Task details
Each line from the one containing "Hexagonal Organizer 3D Print Model (92, 1488)" through the end of the data must be retyped exactly, and no other line.

#### Records supplied

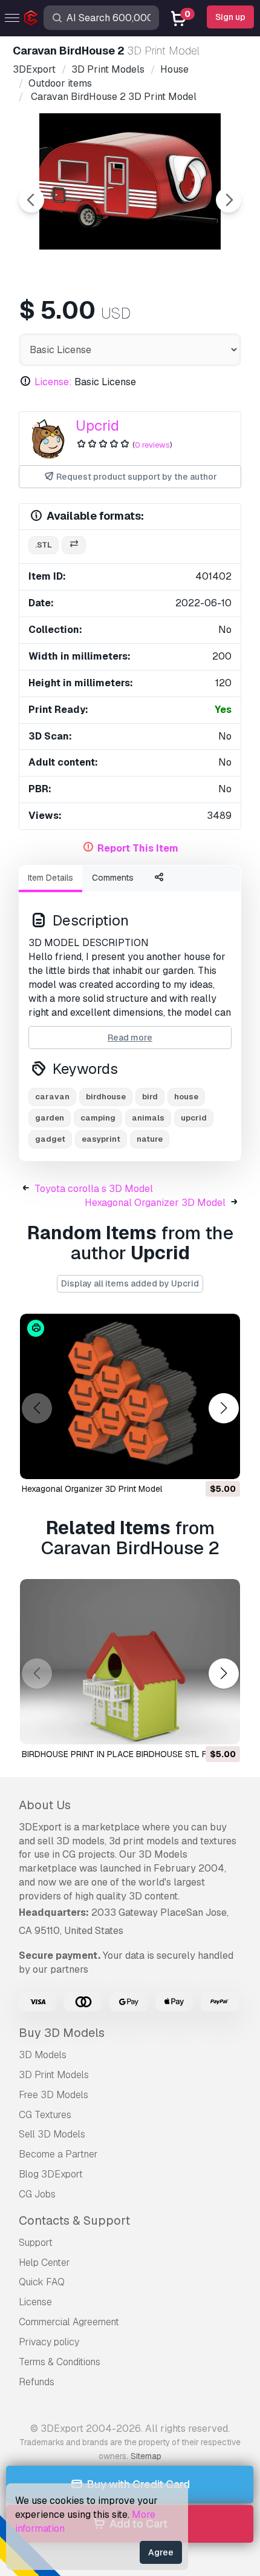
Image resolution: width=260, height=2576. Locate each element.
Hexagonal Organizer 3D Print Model (92, 1488)
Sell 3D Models (52, 2134)
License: (53, 382)
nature (150, 1139)
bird (150, 1096)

########

Written solution
Hexagonal Organizer 3D Print Model (92, 1488)
Sell 3D Models (52, 2134)
License: (53, 382)
nature (150, 1139)
bird (150, 1096)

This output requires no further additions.